Re: Pro Tip for Richard Radey

It is unfortunate that your pro tip will be completely ignored by Mr. Radey. I posted on the popehat thread a comment that tried to directly point out how he could quickly and honestly raise his DSR’s, and he basically responded that everything is still everyone else’s fault. Richard Radey is clearly incompetent and unwilling to learn how to fix his actual problem; and his actual problem is that he is incompetent and unwilling to learn.

Anonymous Coward says:

Practices like this show clear consumer contempt, and demonstrate the reason nobody should ever trust ‘Testimonials’. The point of a rating and review system is to provide feedback to potential consumers as to various aspects of the product or service. Before the internet, this took the form of critic reviews, user testimonials, ratings, awards… in short… things that were largely either inflated/artificial by industry , at the distributors sole discression , or relatively obscure.

Now, people are able to take a direct role in holding companies, products and services accountable. The companies response? The same as always. Exercise as much control over their public image as they can.

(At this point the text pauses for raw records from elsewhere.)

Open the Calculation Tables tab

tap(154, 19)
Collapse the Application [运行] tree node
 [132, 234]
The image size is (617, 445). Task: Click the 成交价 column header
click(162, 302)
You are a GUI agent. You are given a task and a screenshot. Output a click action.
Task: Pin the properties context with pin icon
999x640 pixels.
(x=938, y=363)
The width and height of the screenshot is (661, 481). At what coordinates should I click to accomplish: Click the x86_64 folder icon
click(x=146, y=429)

Now I can understand and even appreciate the need to carefully craft their public image, but that is limited to actions and statements from the company itself.

A person should not fear being sued because they said a company treated them poorly, or offered bad service, or whatever. A person shouldn’t even have to DEFEND themselves that right! The fact that an individual needs to hire an attourney, show up in court, face appeals, and quite likely sacrifice all hope of integrity just because they warned people of poor service they received is absurd!

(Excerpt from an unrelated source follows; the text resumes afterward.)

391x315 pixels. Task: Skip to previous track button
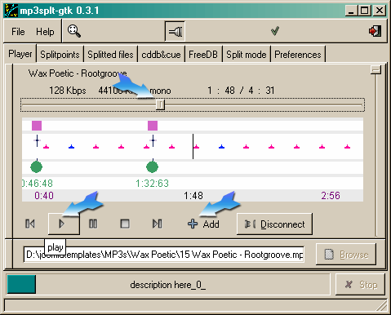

The fact that TRUTHFUL negative reviews impacts your position on Ebay is NOT the consumers concern, nor responsibility. The fact that a company can resort to litigation as an alternative to improving customer service and relations is a bastardization of how the consumer/supplier relationship is supposed to work. Guess what, the whole point of salesmanship is making people want to buy something, not rubbing your hands in a sinister fashion because they don’t have a choice.

Geo says:

The whole thing is ridiculous. MedExpress is stupid, and Ms Nichols is just another eBay dork. Let me take it a little further in saying that ebay is stupid. No, the whole concept of eBay is stupid and ridiculous. 90% of what’s listed on eBay is garbage. Junk that nobody would have the guts to sell in front of their own house. Ebay/PayPal burn in hell. you were.